Entretien avec François DEMARQUET, directeur de l'exploitation

 

- François DEMARQUET : L'exploitation à Carmejane, c'est comme dans tous les EPL... Ici, la particularité c'est l'accent mis sur la mission d'expérimentation, sur son développement et sa relation avec la profession agricole. Et c'est la composante ferme expérimentale. Il y a des conventions avec l'Institut de l'élevage, et des partenariats constants avec d'autres organismes de la filière ovine.

- Didier ROUSSELLE : Qu'apportez-vous dans le cadre de ce multiple partenariat ?

- François DEMARQUET : Ce sur quoi on travaille et ce qui intéresse nos partenaires, en termes de produits, ce sont des innovations et des améliorations qu'on peut tester, d'abord, et proposer, ensuite, au niveau des systèmes d'élevage locaux. Ces innovations et ces améliorations portent aussi bien sur l'alimentation des animaux, sur les performances, sur la relation à l'environnement, sur la qualité des produits, sur la qualité des agneaux, comme sur les  différents modes de conduite...

- D.R : Est-ce que tout cela fait "bon ménage" avec la pédagogie ?

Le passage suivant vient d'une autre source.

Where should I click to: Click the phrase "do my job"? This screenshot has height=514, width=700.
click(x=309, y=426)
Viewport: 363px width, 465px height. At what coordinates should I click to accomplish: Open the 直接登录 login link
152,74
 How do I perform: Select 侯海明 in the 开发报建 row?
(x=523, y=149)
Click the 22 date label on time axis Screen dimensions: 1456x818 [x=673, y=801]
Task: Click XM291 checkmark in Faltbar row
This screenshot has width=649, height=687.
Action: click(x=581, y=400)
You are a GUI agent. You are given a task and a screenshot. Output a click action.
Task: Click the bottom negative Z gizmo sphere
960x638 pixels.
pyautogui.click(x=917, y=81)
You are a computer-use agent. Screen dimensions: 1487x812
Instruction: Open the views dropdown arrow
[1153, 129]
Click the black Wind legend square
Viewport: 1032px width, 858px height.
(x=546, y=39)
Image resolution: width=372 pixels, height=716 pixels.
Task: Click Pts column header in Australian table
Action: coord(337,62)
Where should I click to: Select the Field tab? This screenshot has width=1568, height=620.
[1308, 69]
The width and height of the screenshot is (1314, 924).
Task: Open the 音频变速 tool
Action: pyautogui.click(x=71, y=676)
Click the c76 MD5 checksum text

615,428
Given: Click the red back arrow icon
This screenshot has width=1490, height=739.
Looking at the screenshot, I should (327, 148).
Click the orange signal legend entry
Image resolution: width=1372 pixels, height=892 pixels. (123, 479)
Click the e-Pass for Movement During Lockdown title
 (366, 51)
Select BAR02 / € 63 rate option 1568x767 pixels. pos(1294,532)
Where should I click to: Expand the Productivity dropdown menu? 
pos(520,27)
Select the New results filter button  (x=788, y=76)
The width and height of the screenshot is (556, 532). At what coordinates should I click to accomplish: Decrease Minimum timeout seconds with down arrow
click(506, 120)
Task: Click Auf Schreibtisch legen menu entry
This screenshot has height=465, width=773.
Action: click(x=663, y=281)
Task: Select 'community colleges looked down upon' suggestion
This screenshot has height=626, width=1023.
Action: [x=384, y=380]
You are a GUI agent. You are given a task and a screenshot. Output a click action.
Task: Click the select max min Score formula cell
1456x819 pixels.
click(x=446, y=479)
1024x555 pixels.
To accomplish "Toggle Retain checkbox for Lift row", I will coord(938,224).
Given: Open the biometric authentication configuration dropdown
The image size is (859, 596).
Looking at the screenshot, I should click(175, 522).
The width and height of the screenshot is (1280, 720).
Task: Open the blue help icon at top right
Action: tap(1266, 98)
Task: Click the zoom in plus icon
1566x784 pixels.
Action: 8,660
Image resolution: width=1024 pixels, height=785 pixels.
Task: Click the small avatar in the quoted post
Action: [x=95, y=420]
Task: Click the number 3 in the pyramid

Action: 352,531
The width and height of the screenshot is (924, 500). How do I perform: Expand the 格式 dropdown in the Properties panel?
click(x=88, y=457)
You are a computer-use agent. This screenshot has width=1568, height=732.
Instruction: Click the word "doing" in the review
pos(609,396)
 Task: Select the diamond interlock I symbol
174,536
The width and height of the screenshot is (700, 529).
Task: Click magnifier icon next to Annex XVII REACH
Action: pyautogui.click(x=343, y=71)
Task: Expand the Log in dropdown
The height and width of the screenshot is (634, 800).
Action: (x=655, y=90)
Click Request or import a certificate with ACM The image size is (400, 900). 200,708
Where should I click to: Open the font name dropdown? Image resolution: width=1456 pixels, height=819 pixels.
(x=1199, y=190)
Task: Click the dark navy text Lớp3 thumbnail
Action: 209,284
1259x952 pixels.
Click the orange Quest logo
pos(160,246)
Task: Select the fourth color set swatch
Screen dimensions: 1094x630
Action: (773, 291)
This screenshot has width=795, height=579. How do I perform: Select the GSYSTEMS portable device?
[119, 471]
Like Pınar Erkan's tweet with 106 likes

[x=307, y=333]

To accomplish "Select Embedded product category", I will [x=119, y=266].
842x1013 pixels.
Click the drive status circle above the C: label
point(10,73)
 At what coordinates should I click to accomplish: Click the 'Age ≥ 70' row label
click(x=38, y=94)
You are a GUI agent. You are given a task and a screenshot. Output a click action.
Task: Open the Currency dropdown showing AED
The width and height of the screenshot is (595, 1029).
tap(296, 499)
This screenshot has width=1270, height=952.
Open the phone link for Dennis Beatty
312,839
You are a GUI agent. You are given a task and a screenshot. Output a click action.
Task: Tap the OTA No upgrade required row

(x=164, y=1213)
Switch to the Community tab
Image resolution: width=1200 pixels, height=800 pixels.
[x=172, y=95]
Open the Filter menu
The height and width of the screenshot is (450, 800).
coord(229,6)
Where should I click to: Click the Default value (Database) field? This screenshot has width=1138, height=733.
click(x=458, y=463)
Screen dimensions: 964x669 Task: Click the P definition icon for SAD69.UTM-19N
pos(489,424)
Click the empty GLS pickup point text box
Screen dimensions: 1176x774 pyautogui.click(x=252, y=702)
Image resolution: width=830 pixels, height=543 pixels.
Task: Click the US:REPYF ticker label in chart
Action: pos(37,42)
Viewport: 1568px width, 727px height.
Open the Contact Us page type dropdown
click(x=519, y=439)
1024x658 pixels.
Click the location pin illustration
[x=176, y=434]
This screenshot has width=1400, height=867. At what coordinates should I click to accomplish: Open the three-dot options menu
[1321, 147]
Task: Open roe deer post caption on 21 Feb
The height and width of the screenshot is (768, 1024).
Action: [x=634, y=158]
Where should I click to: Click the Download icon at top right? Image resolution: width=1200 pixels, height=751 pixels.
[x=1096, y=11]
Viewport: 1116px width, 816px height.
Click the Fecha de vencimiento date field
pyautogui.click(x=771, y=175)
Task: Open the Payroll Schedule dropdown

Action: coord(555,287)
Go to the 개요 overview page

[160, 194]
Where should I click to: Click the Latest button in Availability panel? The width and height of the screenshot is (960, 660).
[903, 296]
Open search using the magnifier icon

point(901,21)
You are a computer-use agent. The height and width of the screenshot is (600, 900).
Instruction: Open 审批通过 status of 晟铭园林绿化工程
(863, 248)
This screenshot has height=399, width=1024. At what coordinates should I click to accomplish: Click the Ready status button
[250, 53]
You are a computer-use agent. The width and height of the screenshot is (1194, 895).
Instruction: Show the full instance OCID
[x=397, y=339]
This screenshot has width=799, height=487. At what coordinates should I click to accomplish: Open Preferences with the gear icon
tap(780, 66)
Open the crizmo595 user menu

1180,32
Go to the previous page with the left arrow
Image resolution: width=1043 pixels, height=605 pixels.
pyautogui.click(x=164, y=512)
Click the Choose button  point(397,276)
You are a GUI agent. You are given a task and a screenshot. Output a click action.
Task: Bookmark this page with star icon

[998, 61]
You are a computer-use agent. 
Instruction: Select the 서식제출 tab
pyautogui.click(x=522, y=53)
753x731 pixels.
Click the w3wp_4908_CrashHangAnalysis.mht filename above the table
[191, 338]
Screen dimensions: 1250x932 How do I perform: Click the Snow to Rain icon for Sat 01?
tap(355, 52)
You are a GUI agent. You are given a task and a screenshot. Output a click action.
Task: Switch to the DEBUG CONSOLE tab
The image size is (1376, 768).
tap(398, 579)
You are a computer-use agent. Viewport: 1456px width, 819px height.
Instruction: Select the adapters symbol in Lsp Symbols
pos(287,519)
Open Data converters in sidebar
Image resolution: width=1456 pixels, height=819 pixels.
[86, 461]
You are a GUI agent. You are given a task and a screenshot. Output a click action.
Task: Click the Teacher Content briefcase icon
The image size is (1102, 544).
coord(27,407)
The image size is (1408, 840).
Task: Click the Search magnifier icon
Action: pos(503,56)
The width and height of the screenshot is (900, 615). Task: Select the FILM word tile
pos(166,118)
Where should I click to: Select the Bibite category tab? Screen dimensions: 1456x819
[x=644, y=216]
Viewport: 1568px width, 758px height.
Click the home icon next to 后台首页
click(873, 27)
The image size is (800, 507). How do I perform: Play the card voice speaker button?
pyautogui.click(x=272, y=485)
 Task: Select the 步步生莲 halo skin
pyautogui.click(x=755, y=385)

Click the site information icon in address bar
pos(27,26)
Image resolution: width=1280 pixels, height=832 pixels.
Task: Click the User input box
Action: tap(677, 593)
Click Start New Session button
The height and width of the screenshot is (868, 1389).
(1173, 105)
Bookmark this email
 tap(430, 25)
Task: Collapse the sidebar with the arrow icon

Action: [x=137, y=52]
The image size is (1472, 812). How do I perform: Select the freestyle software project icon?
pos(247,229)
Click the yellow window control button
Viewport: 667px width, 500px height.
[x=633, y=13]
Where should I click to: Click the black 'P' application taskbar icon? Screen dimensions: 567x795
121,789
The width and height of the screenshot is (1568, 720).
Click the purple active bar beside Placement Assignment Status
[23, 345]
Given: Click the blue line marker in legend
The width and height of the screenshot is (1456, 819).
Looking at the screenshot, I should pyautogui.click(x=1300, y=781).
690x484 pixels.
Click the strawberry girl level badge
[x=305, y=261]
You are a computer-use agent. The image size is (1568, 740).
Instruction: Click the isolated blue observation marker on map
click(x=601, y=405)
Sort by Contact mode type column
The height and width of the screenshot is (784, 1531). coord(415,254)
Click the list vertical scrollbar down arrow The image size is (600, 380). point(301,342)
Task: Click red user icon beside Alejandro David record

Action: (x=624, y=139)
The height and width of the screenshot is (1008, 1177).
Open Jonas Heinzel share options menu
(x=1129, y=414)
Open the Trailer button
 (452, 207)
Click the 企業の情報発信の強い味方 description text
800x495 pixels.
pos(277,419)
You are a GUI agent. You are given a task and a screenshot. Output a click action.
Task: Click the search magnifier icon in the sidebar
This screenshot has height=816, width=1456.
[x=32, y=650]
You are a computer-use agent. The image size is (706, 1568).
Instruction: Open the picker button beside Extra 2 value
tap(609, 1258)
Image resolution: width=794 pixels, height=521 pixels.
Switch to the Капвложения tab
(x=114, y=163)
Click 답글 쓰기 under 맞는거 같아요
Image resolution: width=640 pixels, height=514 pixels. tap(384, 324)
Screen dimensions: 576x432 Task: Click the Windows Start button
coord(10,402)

- François DEMARQUET : Il peut y avoir quelques difficultés mais c'est finalement assez rare.  Finalement, ça nous permet de faire participer les  élèves aussi à l'expérimentation et à les associer à la recherche d'innovations, à la démarche d'acquisitions de nouvelles connaissances, à des démarches scientifiques, au travers des
allotements, des pesées et d'un certain nombre d'interventions un peu nouvelles... En BTS, par exemple, ils réutilisent des résultats à titre pédagogique, pour faire des traitements statistiques, en plus des aspects, obtention de références, vie de l'élevage, etc. Tout cela enrichit l'approche du métier de technicien qu'ils seront amenés à assurer.

- D.R : La bergerie que nous visitons est de construction relativement récente ?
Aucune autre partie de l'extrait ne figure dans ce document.